Friday, April 8, 2011

The City and the City by China Mieville: Somebody Else's Review

I ran across this excellent review of one of my favorite books of 2010: China Mieville's THE CITY AND THE CITY and thought you should see it. Most especially if you haven't read the book yet. I'm not sure why a review this late in the day in the Boston Review, perhaps it's because of the paperback's publication by Del Rey. I am such a fan of Mieville that I am happy enough when he gets good press anytime. If you haven't yet acquainted yourself with China Mieville's writing, you need to do so. Check out the review and I'm sure you'll be intrigued.

Then take a look at this fascinating in-depth interview with Mieville done by BLDGBLOG.


  1. Thanks, Yvette. I always enjoy reading about the writer's intentions. Helps explain and clarify things I may have been confused or unclear about. And now I see the Chandler angle - so obvious if it had been "The Purloined Letter" it would have bit me on the nose. The urban landscape of Chandler is definitely there, the mild air of paranoia is there. Still, the book was more like Philip K. Dick's work than anything else I've read.

    I should point out that the article is really an interview about how Mieville treats the idea of cities in his work. Naturally the interviewer starts off with THE CITY AND THE CITY. But they discuss all sorts of things and other Mieville books as well.

    I liked THE CITY AND THE CITY - just finished it three days ago. (I have you to thank again for bringing Mieville to my attention, BTW.) His prose style took some getting used to. I was caught up in the story and the characters and wanted more of that. For me there was a lot of delay in progressing with the story while the narrator went off on intellectual riffs and philosophical musings about the two cities. TO some extent this w snecesary so the reder could glean the cultural elements of each, the difference in launguages, the concept on "unseeing", etc, but I thought the bulk of the book was more about ideas than the story of the two archeology students involved in a criminal conspiracy. Of course the play of ideas and concepts seems to be intrinsic in Mieville's work - and especially in most traditional science fiction and all forms of fiction that descend from that.

    It was a great break from vintage crime, that's for sure. If I read another book about someone killed because he was changing his will I think I might have gone on a rampage. :^D

  2. Forgive the typos in previous post. Often when I get fervent I just type with feeling with no regard for spelling or punctuation.

  3. John: Don't worry, I hardly noticed. It happens to me all the time.

    I'm just happy you took my advice and read Mieville. :-)

    He is an acquired taste, I think. If I'd read him before I was ready for his sort of thing, I'd probably not have liked his work at all. I read THE CITY AND THE CITY last year and my memory of it is chancey to say the least. But I do remember how much I liked it and how it was not the easiest read around. But I loved the concept. I wish he'd write a sequel. But I don't think that's going to happen.

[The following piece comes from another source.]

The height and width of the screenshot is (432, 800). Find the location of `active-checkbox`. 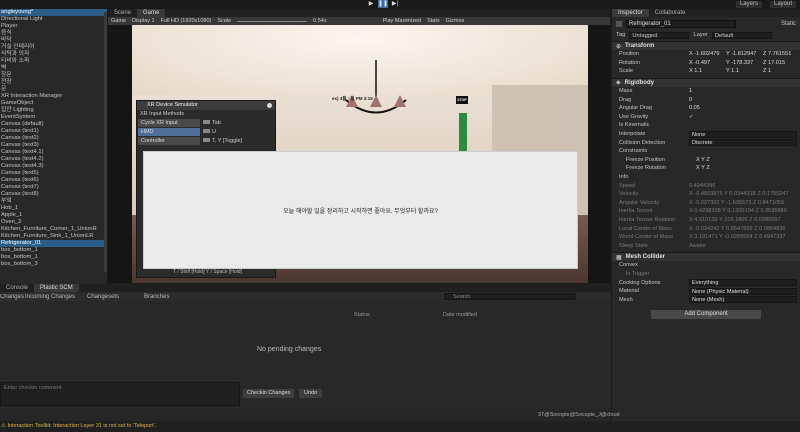

active-checkbox is located at coordinates (619, 24).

    Odd mixture of noir and sci-fi, but it works. I didn't mind the 'riffs'. I loved all the 'foreign' sounding words and the difficult pronounciations - adds the exotic touch.

    Have you read KRAKEN? I reckon this is more an example of 'fantasy-realism' than anything else. I reviewed it a while back. I loved everything about it except the ending. But there was some stuff going on there that I couldn't quite figure out. Still, I recommend it highly.

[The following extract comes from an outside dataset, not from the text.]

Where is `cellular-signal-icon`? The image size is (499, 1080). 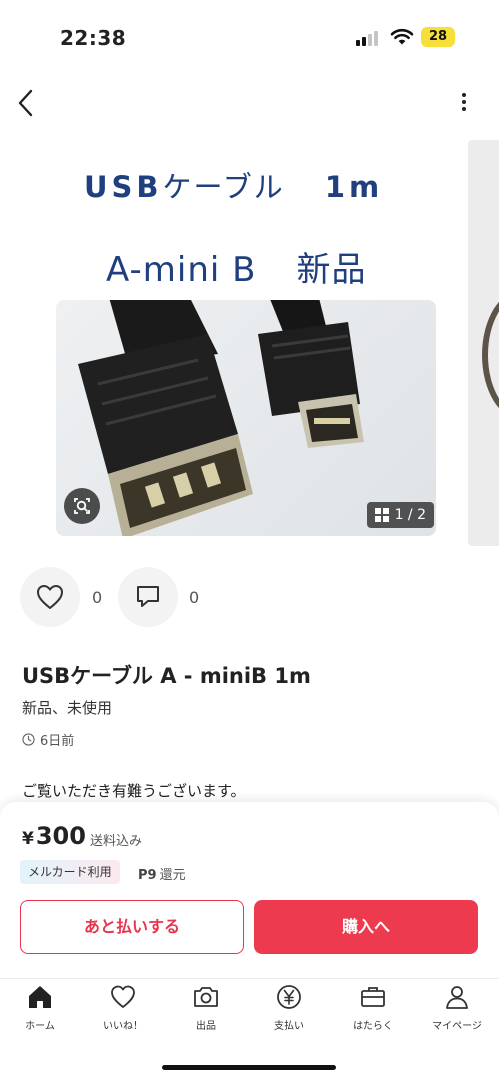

  4. I saw a copy of KRAKEN at my local library and at 500+ pages I had to pass. I hope to tackle it in the summer. I've known of the Kraken legend since I was a kid when I was fascinated with mythology and legendary monsters.

    I did pick up a copy of Perdido Street Station because that one appealed to me more than any of his other earlier books. And after reading the article/interview I'm all the more intrigued. But that's an epic length novel too. [...sigh...] I'm setting it aside for my next plane trip at the end of the month.

  5. John: Actually, KRAKEN reads very quickly, so don't be afraid of the page count. I've yet to read PERDIDO STREET STATION, that's on my TBR Mountain as we speak. I brought it home from the library once, but never got around to it. I got a package in the mail today; 3 Mary Roberts Rinehart books. My MRR Binge continues!